A schema of the Cypress architecture

Back to you Tobias, how did you migrate from TestCafe to Cypress at Userlane?

The process of migration was smooth. We booked a day for an internal workshop with three people from our team. So, it took us only one day to get everything setup and CI configured. We also managed to migrate few test cases and had them run using Cypress. After one week, we had all our 70 test cases migrated to Cypress.

One thing to mention, thanks to Cypress and its amazing parallelization feature, we managed to reduce our CI pipeline from 60 minutes to only 2 minutes and 30, using 12 machines.

We all know that E2E testing can be complicated. What challenges did you encounter when writing E2E tests?

The main issue we were facing was with flaky tests. This is an issue we see more than other companies because our tool runs on top of other Web pages. We need to make sure that our tool and all its dependencies are loaded before triggering anything. This caused us a lot of headaches.

In the beginning, we had almost 50% of the tests that were failing, just because they were flaky. To fix that, we had to learn how to effectively write good tests, especially when parallelizing tests. When two tests are running at the same time, and they are accessing the same resources, we had a lot of inconsistencies. We ended up cloning our staging environment and creating a dedicated testing environment. In this test environment, every single test case creates its microenvironment: we call it a “Property”. Each test can create its own Property and act on it, by creating, generating, or modifying test data, without interfering with anything else.

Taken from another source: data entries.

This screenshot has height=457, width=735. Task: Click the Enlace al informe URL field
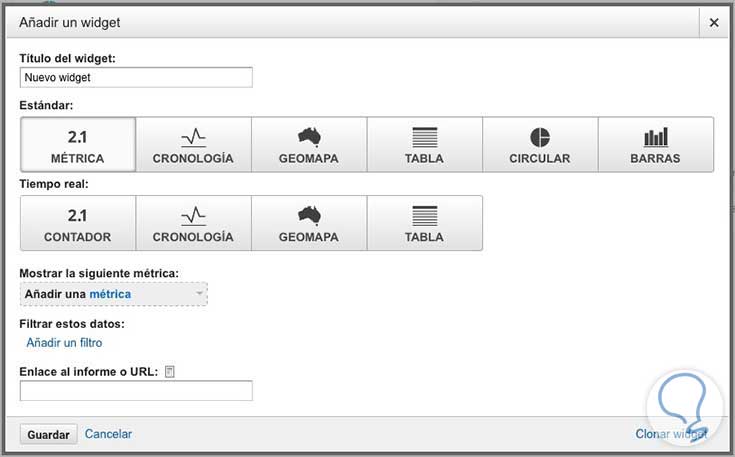click(x=136, y=391)
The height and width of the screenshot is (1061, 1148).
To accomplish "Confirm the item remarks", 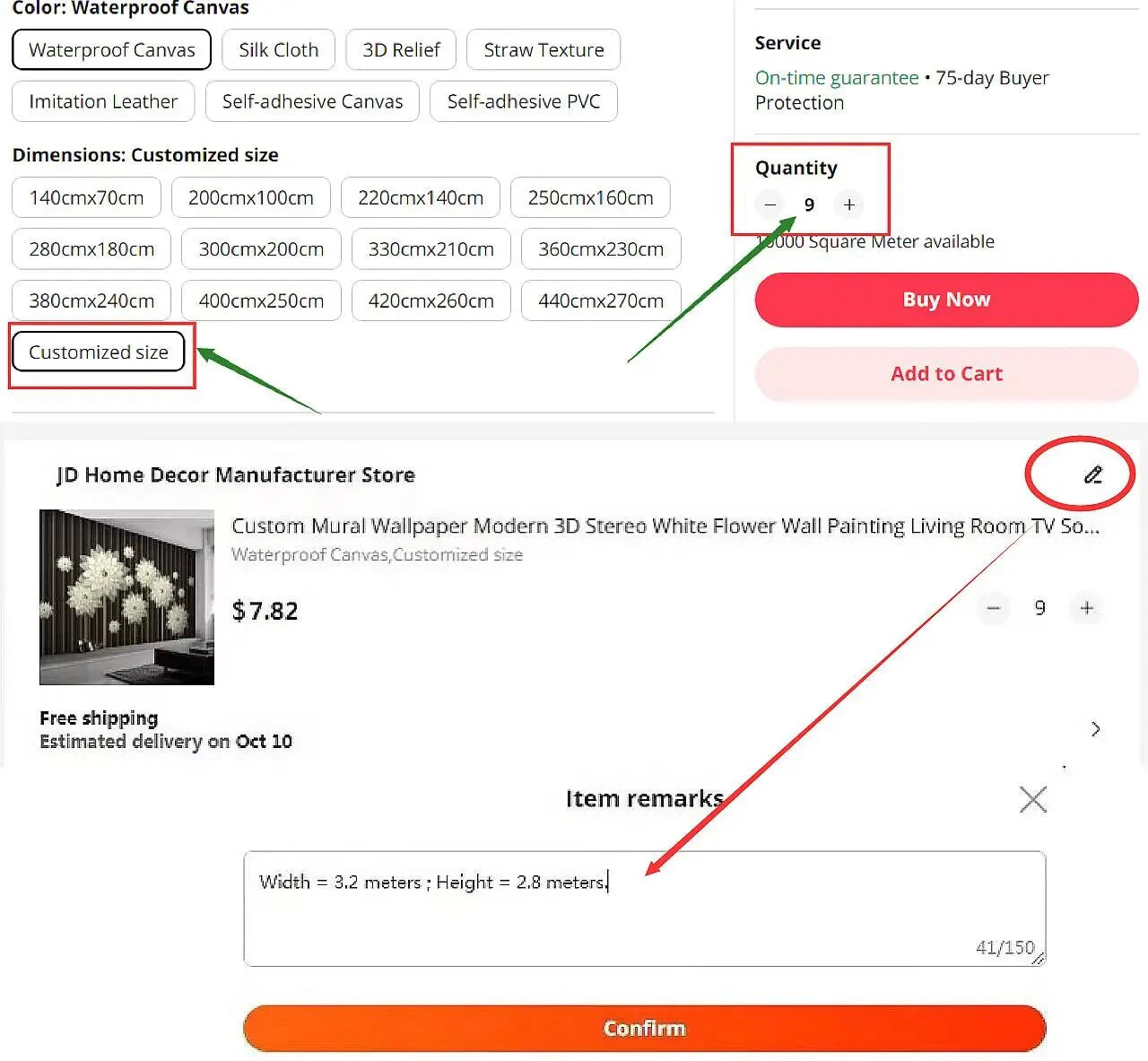I will (x=644, y=1028).
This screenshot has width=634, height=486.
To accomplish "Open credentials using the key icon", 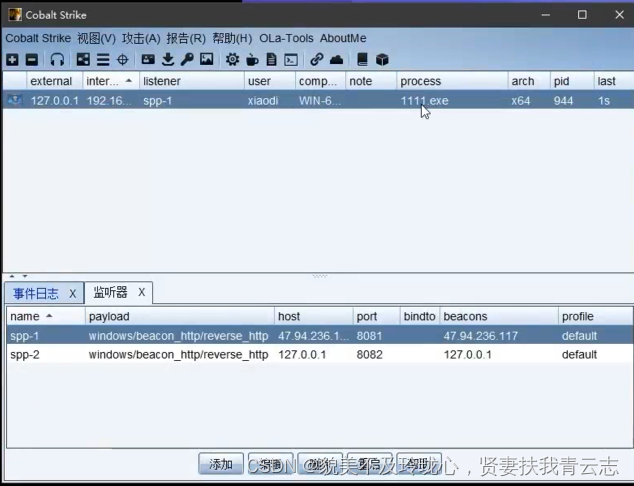I will [x=187, y=60].
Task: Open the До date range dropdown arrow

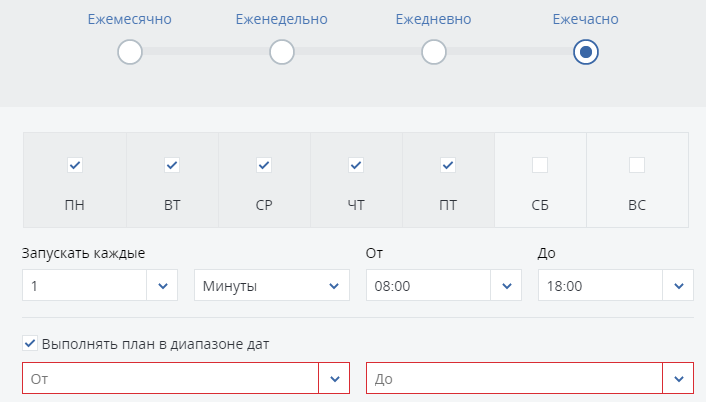Action: [679, 379]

We use Kubernetes to manage and run the test environments. We generate a dedicated testing environment and create new entities, and every entity is independent of everything else. An entity is a collection of users, Properties…etc.

What kind of benefits you get from using this architecture and from using Cypress?

We got a lot of benefits. First, it made our tests reproducible. Secondly, if something goes wrong, it’s very easy to debug by inspecting the respective entity.

In Cypress 5.0, we took advantage of the native retry feature. This was a game changer for our team because it allowed us to deal with flaky tests. It may sound like a trivial thing, but it was amazing for us because we were able to get rid of most of flaky tests.

We are using Cypress dashboard and it’s great to see the curve of failing tests go down each week!

Tobias recently shared Userlane use of Cypress in a webcast. You can watch it on the Cypress Blog.

Thank you, Tobias, for sharing this experience. Gleb, one last question. Do you have some additional learnings to share from your Cypress experience?

I joined Cypress 3 years ago, after being impressed as a user of the software. In that time, I’ve learned several lessons from this experience:

  • Focus on empathy. Being able to wear the hat of your users helps you design features, prioritize needs, and understand what “quality” really means. Empathy means talking to, understanding your customers, and translating what you’ve learned into code.
  • Good tools, and especially good open-source tools, live and die by documentation. We invested early in good documentation, and our engineers update docs as part of the development process – we don’t have a separate docs team by design.